Research Question: Do students prefer tea, coffee, water, and soda equally? title: Chi-Square Goodness-of-Fit Test
Dataset A Step 1: Install Required Packages (run once) install.packages(“readxl”) install.packages(“ggplot2”)
Step 2: Open Installed Packages
library(readxl)
library(ggplot2)
library(rcompanion)
Step 3: Import and Name Dataset
DatasetA2 <- read_excel("C:/Users/spvar/Downloads/DatasetA2.xlsx")
Step 4: Create Frequency Table
table(DatasetA2$FavoriteDrink)
##
## Coffee Soda Tea Water
## 26 29 28 17
Step 5: Create Bar Chart
ggplot(DatasetA2, aes(x = FavoriteDrink)) +
geom_bar() +
labs(x = "Favorite Drink", y = "Frequency")
Interpretation: The bar chart shows that tea, coffee, and soda were
chosen at similar frequencies, while water was chosen less often.
However, the differences across categories appear small, which is
consistent with the non-significant chi-square goodness-of-fit result.
Step 6: Conduct Chi-Square Goodness-of-Fit Test
observed <- table(DatasetA2$FavoriteDrink)
expected <- c(1/4, 1/4, 1/4, 1/4)
chisq.test(x = observed, p = expected)
##
## Chi-squared test for given probabilities
##
## data: observed
## X-squared = 3.6, df = 3, p-value = 0.308
Step 7: Interpretation A chi-square goodness-of-fit test indicated that the observed frequencies were / were not different from the expected frequencies, χ²(df) = 3.6, p = 0.308
A Chi-Square Goodness-of-Fit test was conducted to determine whether students prefer tea, coffee, soda, and water equally.
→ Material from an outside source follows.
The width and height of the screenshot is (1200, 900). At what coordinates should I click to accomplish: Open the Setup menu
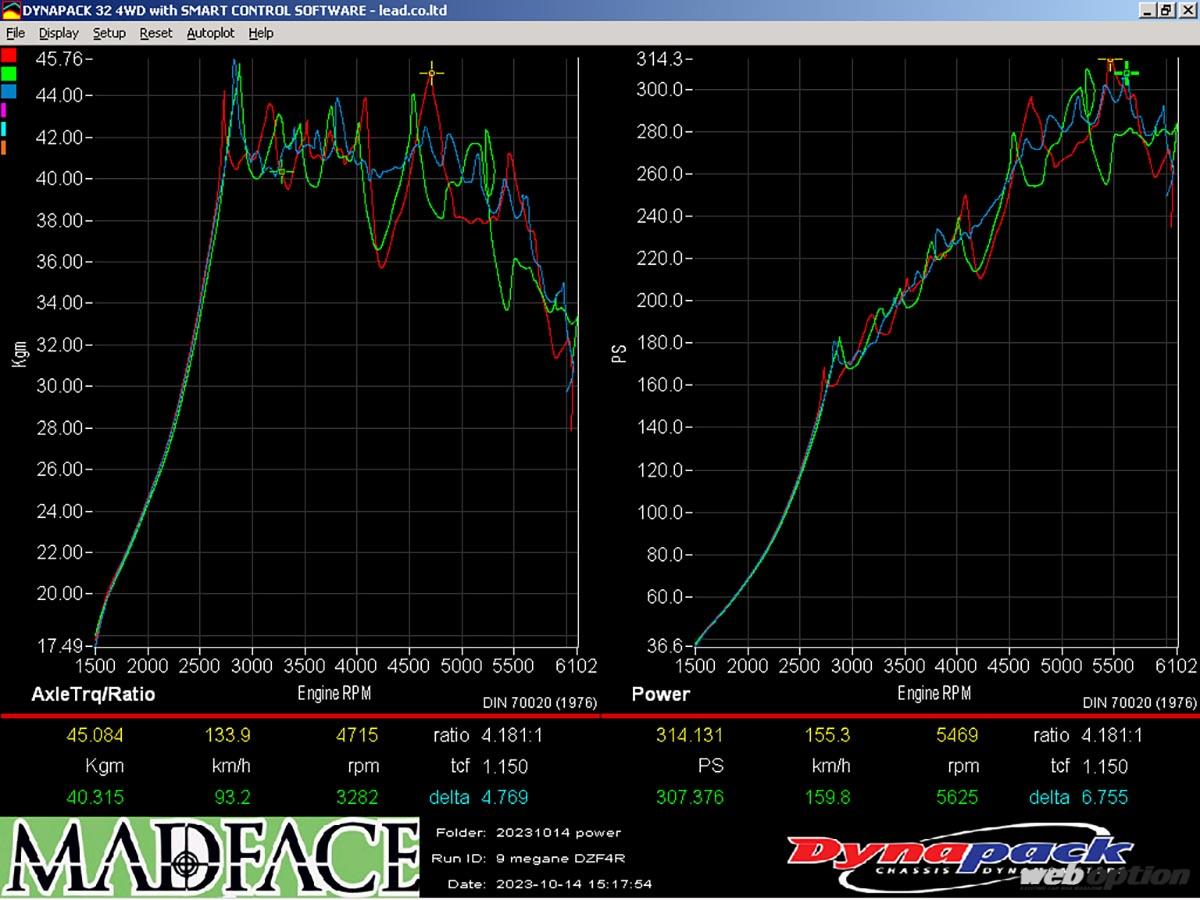(x=109, y=33)
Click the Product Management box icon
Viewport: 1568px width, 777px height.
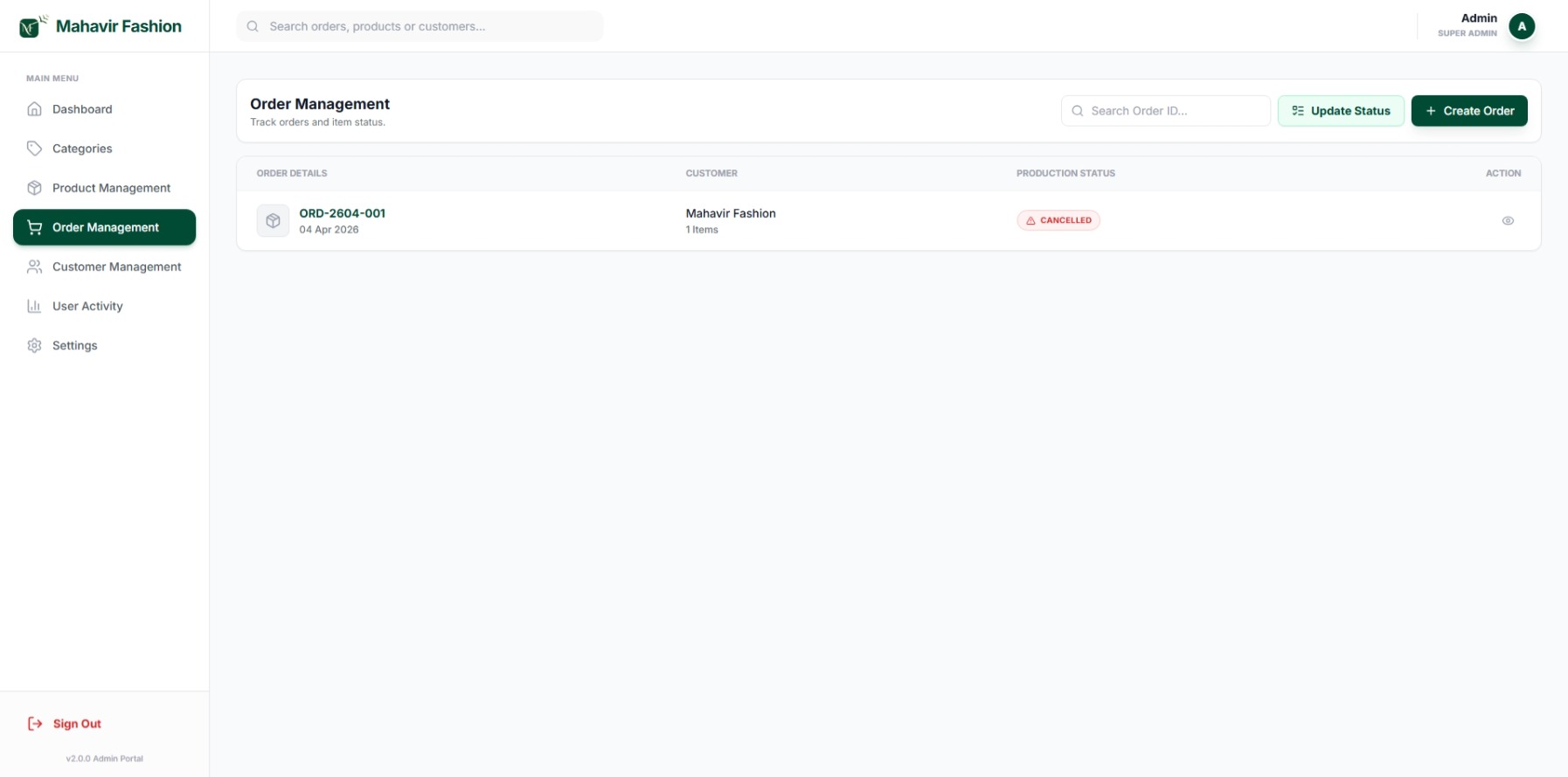[x=35, y=188]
The results indicated that there was no statistically significant difference between the observed and expected frequencies, χ²(3) = 3.60, p = .308.
Because the p-value was greater than .05, we fail to reject the null hypothesis.
Therefore, there is no significant difference in students’ beverage preferences. Students appear to prefer tea, coffee, soda, and water at approximately equal rates.